A mudança também alcança atos de desrespeito aos símbolos nacionais do país.
Decreto modifica a legislação migratória argentina
A medida altera a Lei de Migrações da Argentina e estabelece novas causas para negar o ingresso ou cancelar a residência de cidadãos estrangeiros. De acordo com o texto, poderão ser atingidas pessoas que tenham divulgado mensagens de ódio, oralmente ou por escrito, contra o povo argentino ou contra um cidadão por causa de sua nacionalidade.
Regra também abrange incitação à violência e símbolos nacionais
O decreto inclui entre as novas restrições os estrangeiros que incentivarem atos de violência contra argentinos, participarem de ações consideradas ofensivas aos símbolos nacionais ou estimularem outras pessoas a praticar essas condutas. Para quem já reside no país, a aplicação da norma poderá resultar no cancelamento da residência, na determinação para deixar o território ou na expulsão.

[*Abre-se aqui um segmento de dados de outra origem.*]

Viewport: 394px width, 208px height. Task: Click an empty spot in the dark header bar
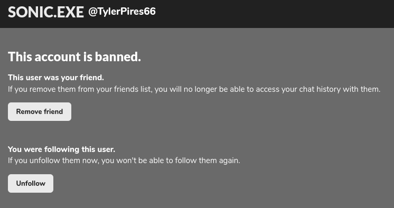[x=276, y=14]
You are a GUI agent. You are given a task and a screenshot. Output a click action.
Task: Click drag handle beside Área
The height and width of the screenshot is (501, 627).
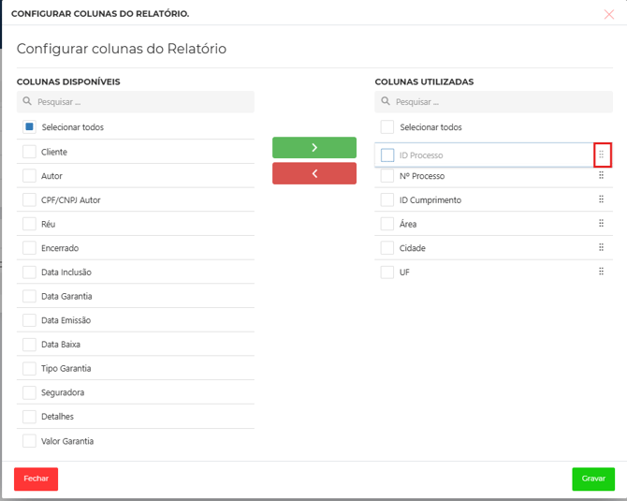pos(601,224)
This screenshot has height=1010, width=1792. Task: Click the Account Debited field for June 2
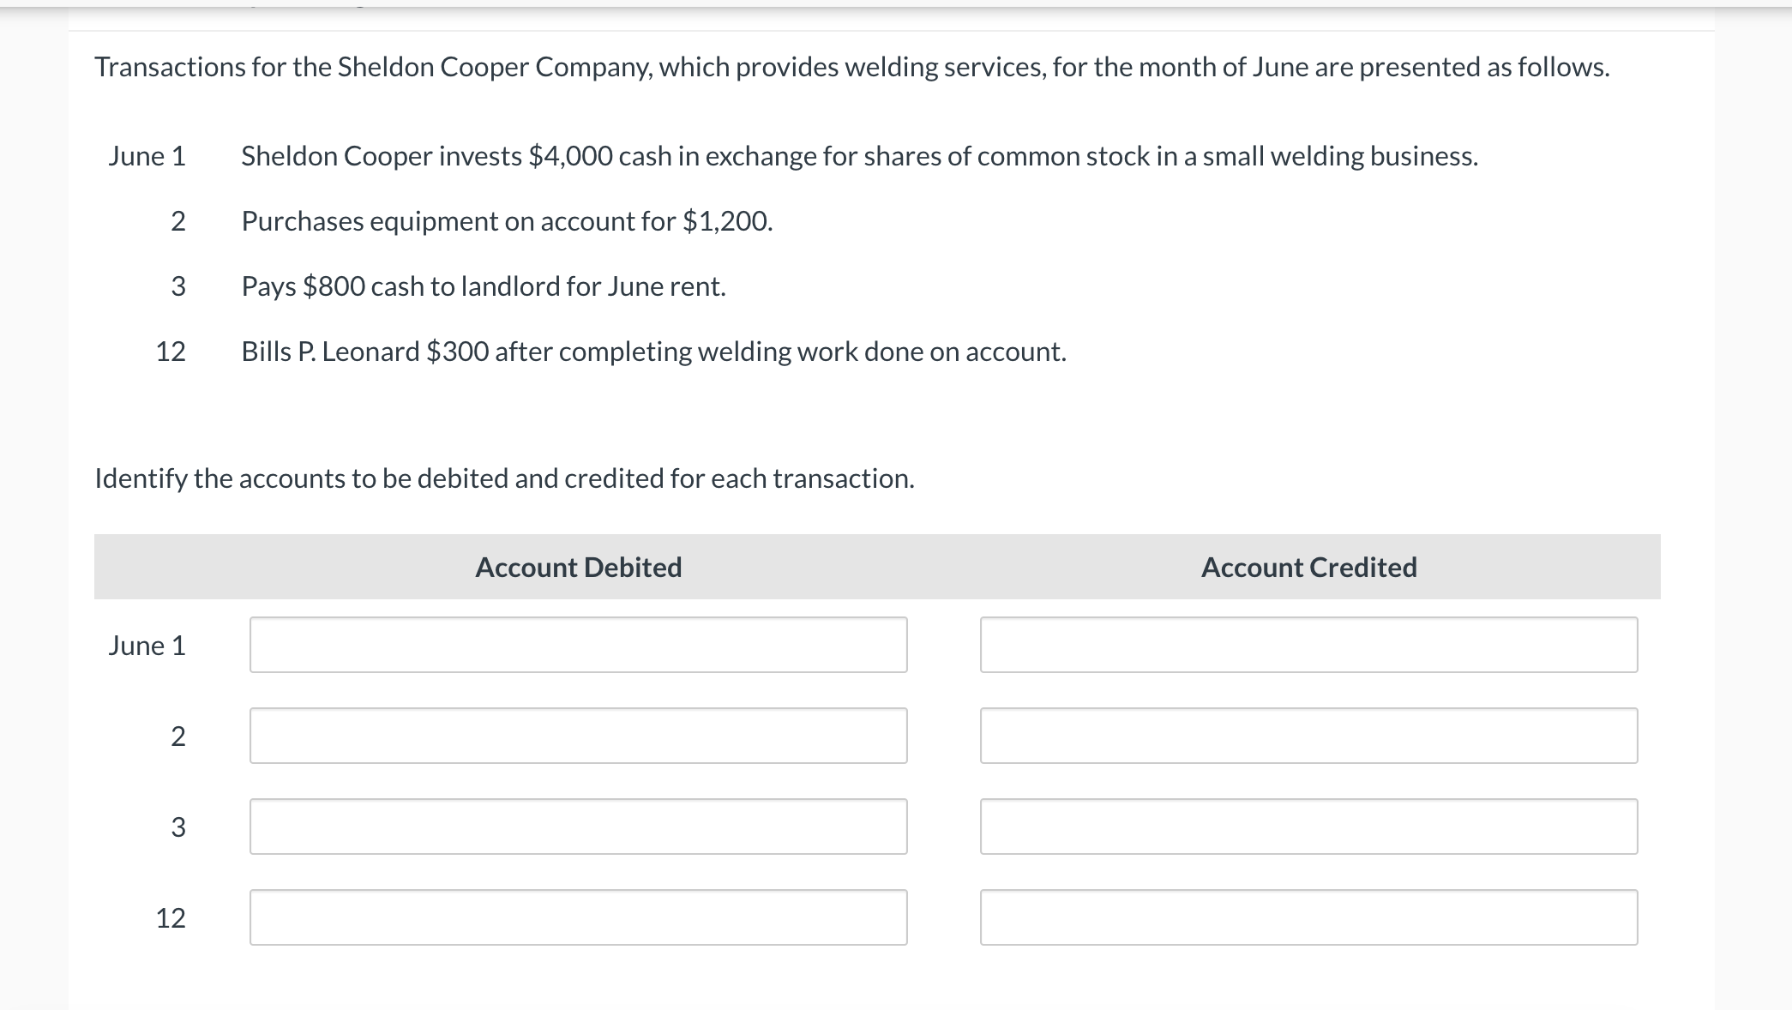pos(578,736)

Críticas políticas e ideológicas permanecem protegidas
O texto determina que manifestações legítimas de discordância ideológica, críticas políticas, acadêmicas ou feitas por cidadãos não poderão ser enquadradas nas novas regras. Segundo o governo argentino, a alteração tem como objetivo combater atos de hostilidade motivados pela nacionalidade, preservando o exercício constitucional da liberdade de expressão.
Fontes: Bacci Notícias e Boletim Oficial da República Argentina.